Adulting is something college students love to talk about in a manner somewhere between a true horror story and a humblebrag. I myself have uttered the phrases, "I adulted so hard today," and "Look at you, adulting all over the place," with reckless abandon. I'll applaud my own adulting skills after performing menial, essential tasks like cooking my own meal with the same enthusiasm with which I praise my friends for doing much more impressive things like presenting at a research conference or landing a dream job, completely overlooking the varying levels of impressiveness between the two.

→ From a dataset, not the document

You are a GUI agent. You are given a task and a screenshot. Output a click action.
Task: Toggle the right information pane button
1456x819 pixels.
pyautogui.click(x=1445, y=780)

Being home for the summer, for me at least, has included a lot of adulting: scheduling my own doctors appointments, cooking meals for myself and my parents, planning for my actual future, etc. And after completing each one of those things, I'd stop and think to myself, "Well aren't I adulting so well today!" before planting myself on the couch for three hours straight to watch the latest season of Orphan Black (a slightly obscure show about clones; Tatiana Maslany, the star, plays like nine different people and she's amazing -- you should watch it). As I finished my third forty-minute episode last week, I felt a bit of school-brain shame wash over me. Was there something else I should have been doing instead of watching TV? I still haven't figured out what I'll do with my life after college. Shouldn't I be figuring that out instead of transforming into a literal couch potato? I promptly reminded myself of all the adulting I'd done earlier that day, settled back into my couch-nest, and happily clicked "next episode." And so the cycle continues.

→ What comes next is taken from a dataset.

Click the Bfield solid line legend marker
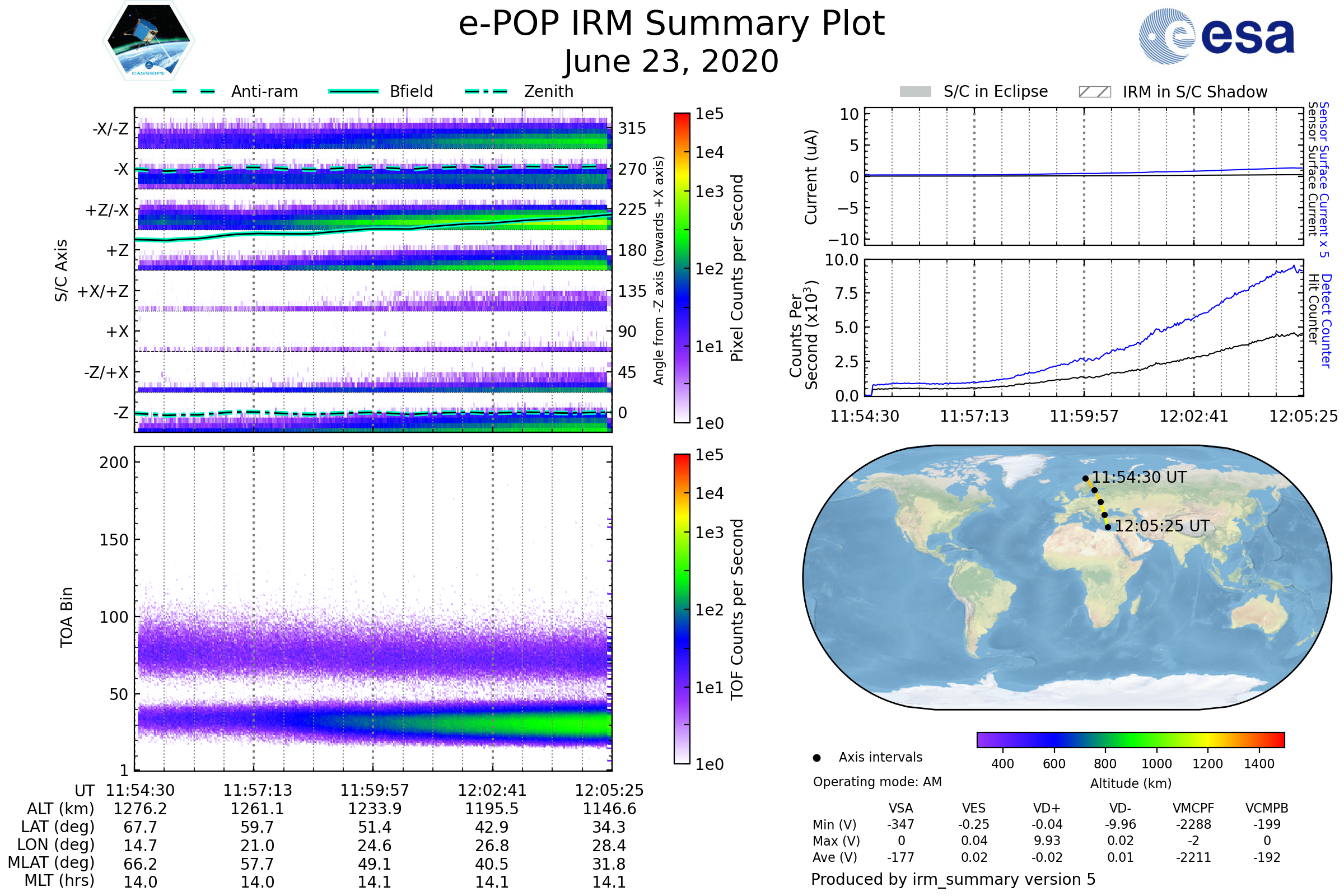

I wonder how beneficial it is for us to think about adulthood in this way. Adulting as a concept separates the more responsible things we do from who we actually are as people, convincing us that no matter how maturely we may act, at our core, we will always be petulant little children wearing pajamas all day and stealing cookies before dinner. I'm all for maintaining a sense of innocence and preserving our inner children, but the way we've started to think about adulthood doesn't quite give us the credit we deserve.
Growing up is hard. The transition into adulthood is a rocky one, often marked by a lot of trial-and-error and learning from mistakes. And college is this weird, transitory time of half-responsibilities. For many students, it's the first time they've ever lived away from their parents. Suddenly we have all this freedom to make decisions on our own without the kinds of restraints we'll have after we graduate. Not only are our bodies running better than they ever will again (get ready to kiss our metabolisms goodbye in our thirties), but mortgages and retirement funds aren't really even on our radar yet. There are so many parts of adulthood that don't even factor into college life, it's no wonder we're so amazed and impressed when we start to show signs of acting like an adult. But instead of thinking of those actions as separate from who we are and how we live our lives, it might help to think about them as developing good habits for later on in life. Becoming an adult might not be as fun as we hoped it would be when we were little, but we don't have to make it harder by refusing to see the strides we take in the right direction.